Total energy density of an EM-wave:

w = w_E + w_M = \frac{\epsilon E^2}{2} + \frac{\mu H^2}{2}

As a result of $E = vB$, the ratio of the energy densities of the electric and magnetic field components:

\frac{w_E}{w_M} = \mu \epsilon v^2 = 1

3. The attempt at a solution

a) I'm having trouble with this part. Looking at equations (4) and (6):
\begin{cases}
\epsilon \mu &= n^2 \epsilon_0 \mu_0\\
\epsilon \mu &= \frac{1}{v^2}
\end{cases}
This should be easily solvable, but my math head is not working(again). If I solve for either $\epsilon$ or $\mu$ in one equation and plug it into the other equation, it will cancel out and I'm only left with things that I already have values for. It seems I need more information. Not sure what.

b) Looking at equation (3) the velocity:
$$v = \frac{c}{n} = \frac{2.9979 \times 10^{8}m/s}{1.4} = 214 \ 135 \ 714.3 \ m/s$$
Now from equation (1) the angular frequency:
\begin{array}{lll}
\omega
&= kv \\
&= (30rad/m)(214 \ 135 \ 714.3 \ m/s)\\
&= 6 \ 424 \ 071 \ 429 \ rad/s\\
&\approx 6.4 \ G \ rad/s
\end{array}
and frequency:
\begin{array}{lll}
f
&= \frac{\omega}{2 \pi}\\
&= \frac{6 \ 424 \ 071 \ 429 \ rad/s}{2\pi}\\
&= 1 \ 022 \ 422 \ 723 \ Hz\\
&\approx 1.0 \ GHz
\end{array}
Equation (1) gives us the wavelength:
\begin{array}{ll}
\lambda
&= \frac{c}{f}\\
&= \frac{214 \ 135 \ 714.3 \ m/s}{1 \ 022 \ 422 \ 723 \ Hz}\\
&= 0.2 \ 094 \ 395 \ 102 \ m\\
&\approx 0.21 \ m
\end{array}

c) From equation (3):

\begin{array}{ll}
E_0
&= vB_0\\
&= v \mu H_0
\end{array}
In need the value of $\mu$ for this (from part a).

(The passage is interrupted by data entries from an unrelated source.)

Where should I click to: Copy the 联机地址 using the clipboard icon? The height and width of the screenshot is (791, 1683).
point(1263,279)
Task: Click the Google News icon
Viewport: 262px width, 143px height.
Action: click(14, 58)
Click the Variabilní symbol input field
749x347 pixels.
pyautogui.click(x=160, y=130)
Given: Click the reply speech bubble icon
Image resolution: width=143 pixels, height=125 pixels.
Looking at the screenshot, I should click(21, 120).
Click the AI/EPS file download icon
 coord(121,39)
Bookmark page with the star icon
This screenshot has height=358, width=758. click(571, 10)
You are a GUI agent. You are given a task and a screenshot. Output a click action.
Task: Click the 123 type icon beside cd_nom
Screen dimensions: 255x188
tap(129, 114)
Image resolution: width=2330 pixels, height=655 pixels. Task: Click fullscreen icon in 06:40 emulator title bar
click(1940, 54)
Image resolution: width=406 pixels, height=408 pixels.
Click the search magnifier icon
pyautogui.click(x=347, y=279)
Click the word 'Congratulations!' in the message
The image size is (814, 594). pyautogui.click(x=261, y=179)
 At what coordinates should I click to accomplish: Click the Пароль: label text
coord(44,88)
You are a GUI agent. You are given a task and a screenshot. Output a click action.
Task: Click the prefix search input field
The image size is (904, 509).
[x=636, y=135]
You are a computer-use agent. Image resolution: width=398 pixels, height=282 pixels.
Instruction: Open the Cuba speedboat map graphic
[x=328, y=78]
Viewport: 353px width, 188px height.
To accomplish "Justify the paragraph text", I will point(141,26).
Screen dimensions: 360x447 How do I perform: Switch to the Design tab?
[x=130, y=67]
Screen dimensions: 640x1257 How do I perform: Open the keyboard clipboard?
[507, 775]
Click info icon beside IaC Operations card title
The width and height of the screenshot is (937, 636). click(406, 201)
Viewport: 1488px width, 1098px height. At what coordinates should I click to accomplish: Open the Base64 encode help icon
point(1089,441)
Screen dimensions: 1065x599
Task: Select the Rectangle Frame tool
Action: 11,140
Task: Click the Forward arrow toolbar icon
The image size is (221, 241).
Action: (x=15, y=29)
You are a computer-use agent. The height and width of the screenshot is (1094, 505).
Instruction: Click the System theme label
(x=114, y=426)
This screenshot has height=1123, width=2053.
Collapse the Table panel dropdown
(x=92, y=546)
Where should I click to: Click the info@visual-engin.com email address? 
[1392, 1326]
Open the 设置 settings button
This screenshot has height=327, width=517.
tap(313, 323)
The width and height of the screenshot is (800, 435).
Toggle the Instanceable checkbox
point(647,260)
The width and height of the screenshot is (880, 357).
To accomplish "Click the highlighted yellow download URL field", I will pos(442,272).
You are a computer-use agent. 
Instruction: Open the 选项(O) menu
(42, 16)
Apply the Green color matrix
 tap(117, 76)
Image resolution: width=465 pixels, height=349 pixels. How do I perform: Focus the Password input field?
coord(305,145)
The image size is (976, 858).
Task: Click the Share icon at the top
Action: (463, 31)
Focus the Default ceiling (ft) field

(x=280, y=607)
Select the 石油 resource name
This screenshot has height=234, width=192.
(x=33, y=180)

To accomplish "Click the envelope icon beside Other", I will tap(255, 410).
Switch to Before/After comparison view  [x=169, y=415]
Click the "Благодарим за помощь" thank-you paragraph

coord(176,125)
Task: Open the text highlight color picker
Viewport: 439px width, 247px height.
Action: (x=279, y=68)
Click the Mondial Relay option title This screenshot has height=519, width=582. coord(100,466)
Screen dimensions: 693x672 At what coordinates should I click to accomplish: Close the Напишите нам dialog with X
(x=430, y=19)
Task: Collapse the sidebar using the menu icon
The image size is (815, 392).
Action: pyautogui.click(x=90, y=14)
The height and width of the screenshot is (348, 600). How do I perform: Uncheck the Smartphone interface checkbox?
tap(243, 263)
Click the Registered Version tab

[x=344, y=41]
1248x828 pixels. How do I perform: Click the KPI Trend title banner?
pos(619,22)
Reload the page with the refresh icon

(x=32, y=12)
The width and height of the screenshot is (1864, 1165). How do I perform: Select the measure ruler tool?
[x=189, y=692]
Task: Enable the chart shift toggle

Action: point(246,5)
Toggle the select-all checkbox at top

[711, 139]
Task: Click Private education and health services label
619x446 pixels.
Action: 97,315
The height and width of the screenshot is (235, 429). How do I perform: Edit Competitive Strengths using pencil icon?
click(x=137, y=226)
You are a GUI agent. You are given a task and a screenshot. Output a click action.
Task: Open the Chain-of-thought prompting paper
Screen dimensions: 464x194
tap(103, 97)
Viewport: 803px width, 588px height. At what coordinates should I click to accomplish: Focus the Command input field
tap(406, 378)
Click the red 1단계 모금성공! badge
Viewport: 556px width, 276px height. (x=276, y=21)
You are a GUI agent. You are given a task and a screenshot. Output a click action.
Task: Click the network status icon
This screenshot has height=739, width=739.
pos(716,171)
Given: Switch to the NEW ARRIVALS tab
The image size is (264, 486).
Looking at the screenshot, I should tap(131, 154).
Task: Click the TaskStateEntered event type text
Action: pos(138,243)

The direction can be found out by using the right hand rule. If $\hat{H}$ is in the y-direction and the wave is propagating in the x-direction, the electric component must be in the z- direction. Since the waves are in phase, $\hat{E}$ must be in the +z-direction.(Right?)

d) Since the wave is harmonic, its components are sinusoidal. From c we know the directions of the components, so we can write:
\begin{array}
\vec{E} = E_0 sin(\omega t - kx) \hat{k}\\
\vec{H} = H_0 sin(\omega t - kx) \hat{j}
\end{array}

And there you have it. All I really need help with is part a. After that I should be able to solve for the electric field in part c. I assume the rest of my answer is correct.

Last edited: Apr 18, 2016
2. Apr 19, 2016

### TheSodesa

To actually show some work in part a):

\begin{cases}
\epsilon \mu &= n^2 \epsilon_0 \mu_0\\
\epsilon \mu &= \frac{1}{v^2}
\end{cases}

\begin{cases}
\mu &=\frac{n^2 \epsilon_0 \mu_0}{\epsilon }\\
\epsilon &= \frac{1}{ \mu v^2}
\end{cases}

\begin{cases}
\mu &=\frac{n^2 \epsilon_0 \mu_0}{\frac{1}{ \mu v^2}} = n^2 \epsilon_0 \mu_0 \mu v^2|| \ \text{Divide by } \mu\\
\epsilon &= \frac{1}{ \mu v^2}
\end{cases}

\begin{cases}
1 &= n^2 \epsilon_0 \mu_0 v^2\\
\epsilon &= \frac{1}{ \mu v^2}
\end{cases}
This would allow me to solve for $v$, but I've already done that by other means... It's as if equations (4) and (6) were the same equation.

3. Apr 20, 2016

### rude man

Why don't you just solve for μ from this?
Everything else looks OK to me.

4. Apr 22, 2016

### TheSodesa

I'm a bit late in answering this, but it turned out I was supposed to assume that the permeability of glass, $\mu$, is equal to $\mu _0$. From there on the question solved itself, except part d. In part d I forgot to add the phase angle of $\frac{\pi}{2}$ inside of the sines as follows:
\begin{cases}
E = E_0 sin(\omega t - kx + \frac{\pi}}{2}) \hat{k}\\
H = H_0 sin(\omega t - kx + \frac{\pi}}{2}) \hat{j}
\end{cases}
since at $t=0$ and $x=0$, $H=H_0$. Also the sign of E was brought into question by the assistants in part c. If I had used the traditional right handed coordinate system, $E$ would have been negative at $t=0$ and $x=0$.

In any case, I will mark this as solved.